I did not understand what being “laid off” or “recession” meant but I knew we couldn’t go out to eat regularly and that we couldn’t go on vacation. However, at four years old, I mostly ate macaroni and cheese and was content with building a fort out of couch cushions and blankets. I knew that it meant my mother went to work and discovered coupons but also, it meant my dad could spend time with me. I didn’t understand why that didn’t make everyone happy because previously, he was always “on the road” doing his sales job.
I don’t remember exactly how much time our family remained in that state of uncertainty and fear, but I do remember the kite that we made and flew, the high school baseball games we watched, early morning fishing, walks around the neighborhood, tours of factories and the fish hatchery and trips to museums. I treasured.every.moment.

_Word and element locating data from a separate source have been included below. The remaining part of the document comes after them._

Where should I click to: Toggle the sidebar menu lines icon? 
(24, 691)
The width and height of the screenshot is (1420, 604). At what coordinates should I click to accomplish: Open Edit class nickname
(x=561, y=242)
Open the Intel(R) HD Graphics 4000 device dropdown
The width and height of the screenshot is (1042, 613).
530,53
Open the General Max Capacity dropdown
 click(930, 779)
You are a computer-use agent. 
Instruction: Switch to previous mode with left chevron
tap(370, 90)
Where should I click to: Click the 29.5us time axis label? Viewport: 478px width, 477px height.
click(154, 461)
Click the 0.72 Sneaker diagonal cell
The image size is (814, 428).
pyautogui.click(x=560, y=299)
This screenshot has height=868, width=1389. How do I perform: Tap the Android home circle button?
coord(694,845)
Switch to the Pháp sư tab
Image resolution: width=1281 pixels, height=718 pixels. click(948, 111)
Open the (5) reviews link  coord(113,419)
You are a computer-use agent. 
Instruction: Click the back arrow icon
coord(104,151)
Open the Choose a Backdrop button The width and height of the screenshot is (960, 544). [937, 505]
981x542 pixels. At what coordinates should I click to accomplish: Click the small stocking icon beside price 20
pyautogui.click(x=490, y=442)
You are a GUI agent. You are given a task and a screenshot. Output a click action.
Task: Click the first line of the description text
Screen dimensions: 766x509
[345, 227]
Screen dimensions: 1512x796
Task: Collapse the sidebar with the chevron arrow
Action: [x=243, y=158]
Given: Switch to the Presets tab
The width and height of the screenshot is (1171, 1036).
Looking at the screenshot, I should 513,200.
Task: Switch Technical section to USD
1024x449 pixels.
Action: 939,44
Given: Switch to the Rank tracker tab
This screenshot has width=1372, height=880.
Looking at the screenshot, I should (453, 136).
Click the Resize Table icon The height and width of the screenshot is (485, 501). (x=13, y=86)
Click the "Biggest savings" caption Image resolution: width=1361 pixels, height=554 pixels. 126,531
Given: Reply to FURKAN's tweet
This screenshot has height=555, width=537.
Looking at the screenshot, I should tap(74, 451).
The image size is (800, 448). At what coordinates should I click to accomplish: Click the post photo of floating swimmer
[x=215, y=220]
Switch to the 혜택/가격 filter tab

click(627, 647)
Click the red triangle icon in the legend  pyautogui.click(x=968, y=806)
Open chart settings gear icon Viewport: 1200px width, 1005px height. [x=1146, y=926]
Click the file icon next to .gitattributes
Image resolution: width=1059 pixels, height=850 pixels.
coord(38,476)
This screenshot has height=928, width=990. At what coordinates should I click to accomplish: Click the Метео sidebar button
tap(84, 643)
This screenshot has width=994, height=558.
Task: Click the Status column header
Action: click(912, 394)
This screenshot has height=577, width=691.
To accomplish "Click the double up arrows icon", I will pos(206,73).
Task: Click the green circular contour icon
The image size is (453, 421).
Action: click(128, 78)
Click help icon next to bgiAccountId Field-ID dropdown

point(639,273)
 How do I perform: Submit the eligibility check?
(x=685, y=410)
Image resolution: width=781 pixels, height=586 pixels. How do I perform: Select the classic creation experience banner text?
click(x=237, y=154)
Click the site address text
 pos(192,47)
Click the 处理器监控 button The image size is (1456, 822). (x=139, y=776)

Over 20 years later, barely out of college, I found myself “on the road” doing my sales job, coming home late each night, but revived each morning and eager to succeed. Dad’s advice to me was to “just talk to people, have a conversation, be genuine and keep in touch”. He told me that people want to be heard and my job was to make sure I consult them on a solution that met their needs. He told me to build a relationship.
One of my first tasks was to introduce myself to my “accounts”–those who had contracts with my company that I was expected to renew. When I introduced myself and listened, I was shocked. They all described how they had been neglected after signing and felt angry and deceived. When I talked to my boss about this, I expected to receive guidance on how the company would correct the experience. Instead, he told me to find new accounts. I was troubled but my coworkers assured me this was “normal”. I took my dad’s advice and built honest relationships with new accounts. It came naturally and I was successful, but the company culture was dead weight, hanging on me.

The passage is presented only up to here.